TEXT:
====

- Born: Irksie Leila Yates 19 August 1899 West Bay District, Grand Cayman, Cayman Islands
- Died: 12 January 1996 (aged 96)
- Occupations: nurse, midwife
- Years active: 1919–1971

= Leila Yates =

Caymanian nurse and midwife

Irksie Leila Yates (19 August 1899 – 12 January 1996) was a pioneering nurse and midwife from the Cayman Islands. She has been recognized on a stamp in the 2011 series "Pioneers in our History" and in 2015 was posthumously honored with the National Heroes Award. Her home has been the focus of a restoration project for the National Trust’s West Bay Committee.

==Early life==
Irksie Leila Yates was born on 19 August 1899 in the West Bay District on Grand Cayman in the Cayman Islands to Jacintha (née Morrison) and Arthur Yates. Yates was the youngest of six children and though she enjoyed playing on the beaches as a child, was asthmatic. Hers was the first house on the island to have glass panes installed. Encouraged by her sister, Yates wanted to study nursing, but her mother objected. Determined to become a nurse, she walked daily from West Bay to George Town for her training. Her initial studies began in 1917 with Dr. George Overton, the only doctor on the island.

====

ASSIGNMENT A: Reproduce the Leila Yates article between "Caymanian nurse and" and "West Bay Committee.", inclusive.
ASSIGNMENT B: Name every person other than Leila Yates herself who is identified by name in the Leila Yates article.
The listing that comes next is separate material, unconnected to the Leila Yates article.

====

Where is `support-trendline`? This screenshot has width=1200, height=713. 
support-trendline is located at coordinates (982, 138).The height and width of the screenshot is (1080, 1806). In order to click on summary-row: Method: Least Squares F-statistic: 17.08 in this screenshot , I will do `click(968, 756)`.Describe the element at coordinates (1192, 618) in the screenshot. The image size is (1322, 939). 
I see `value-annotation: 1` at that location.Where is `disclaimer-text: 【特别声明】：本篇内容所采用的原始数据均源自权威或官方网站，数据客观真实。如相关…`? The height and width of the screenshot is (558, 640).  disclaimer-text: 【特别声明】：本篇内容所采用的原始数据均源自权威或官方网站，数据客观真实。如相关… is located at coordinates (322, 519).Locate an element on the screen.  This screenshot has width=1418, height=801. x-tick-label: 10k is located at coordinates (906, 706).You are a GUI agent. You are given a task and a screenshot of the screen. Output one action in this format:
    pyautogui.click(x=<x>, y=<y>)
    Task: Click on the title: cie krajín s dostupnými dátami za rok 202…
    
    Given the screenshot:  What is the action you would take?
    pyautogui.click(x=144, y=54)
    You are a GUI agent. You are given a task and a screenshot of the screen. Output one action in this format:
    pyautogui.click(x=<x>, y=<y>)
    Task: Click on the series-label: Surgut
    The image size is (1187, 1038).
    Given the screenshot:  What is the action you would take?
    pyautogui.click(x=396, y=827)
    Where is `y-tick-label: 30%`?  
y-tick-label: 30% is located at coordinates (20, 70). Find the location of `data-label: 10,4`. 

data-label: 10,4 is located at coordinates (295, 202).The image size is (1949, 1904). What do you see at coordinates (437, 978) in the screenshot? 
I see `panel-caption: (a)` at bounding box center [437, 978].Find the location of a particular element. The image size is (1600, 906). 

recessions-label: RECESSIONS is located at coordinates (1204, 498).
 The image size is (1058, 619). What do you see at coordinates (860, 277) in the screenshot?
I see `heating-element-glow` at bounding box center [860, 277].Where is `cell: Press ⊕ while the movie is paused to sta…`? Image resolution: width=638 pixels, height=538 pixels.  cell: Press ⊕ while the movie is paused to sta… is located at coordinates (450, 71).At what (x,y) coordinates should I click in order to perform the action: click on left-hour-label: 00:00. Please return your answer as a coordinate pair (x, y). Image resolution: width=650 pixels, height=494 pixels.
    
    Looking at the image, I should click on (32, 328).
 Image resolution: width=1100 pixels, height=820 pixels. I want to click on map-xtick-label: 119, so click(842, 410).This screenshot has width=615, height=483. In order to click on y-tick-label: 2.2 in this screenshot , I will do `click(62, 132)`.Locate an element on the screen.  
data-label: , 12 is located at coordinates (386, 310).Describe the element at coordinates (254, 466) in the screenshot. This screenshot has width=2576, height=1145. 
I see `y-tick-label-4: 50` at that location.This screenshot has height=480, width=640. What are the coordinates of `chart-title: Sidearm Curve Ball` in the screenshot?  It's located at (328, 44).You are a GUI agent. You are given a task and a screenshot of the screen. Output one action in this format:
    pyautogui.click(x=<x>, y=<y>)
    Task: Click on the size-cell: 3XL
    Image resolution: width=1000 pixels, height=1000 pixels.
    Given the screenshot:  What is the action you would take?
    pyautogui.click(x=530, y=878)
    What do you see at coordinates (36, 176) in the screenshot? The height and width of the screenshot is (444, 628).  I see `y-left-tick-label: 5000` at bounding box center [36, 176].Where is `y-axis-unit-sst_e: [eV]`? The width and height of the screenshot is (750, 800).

====

EXERCISE SOLUTION A:
Caymanian nurse and midwife

Irksie Leila Yates (19 August 1899 – 12 January 1996) was a pioneering nurse and midwife from the Cayman Islands. She has been recognized on a stamp in the 2011 series "Pioneers in our History" and in 2015 was posthumously honored with the National Heroes Award. Her home has been the focus of a restoration project for the National Trust’s West Bay Committee.

EXERCISE SOLUTION B:
- Jacintha (née Morrison)
- Arthur Yates
- Dr. George Overton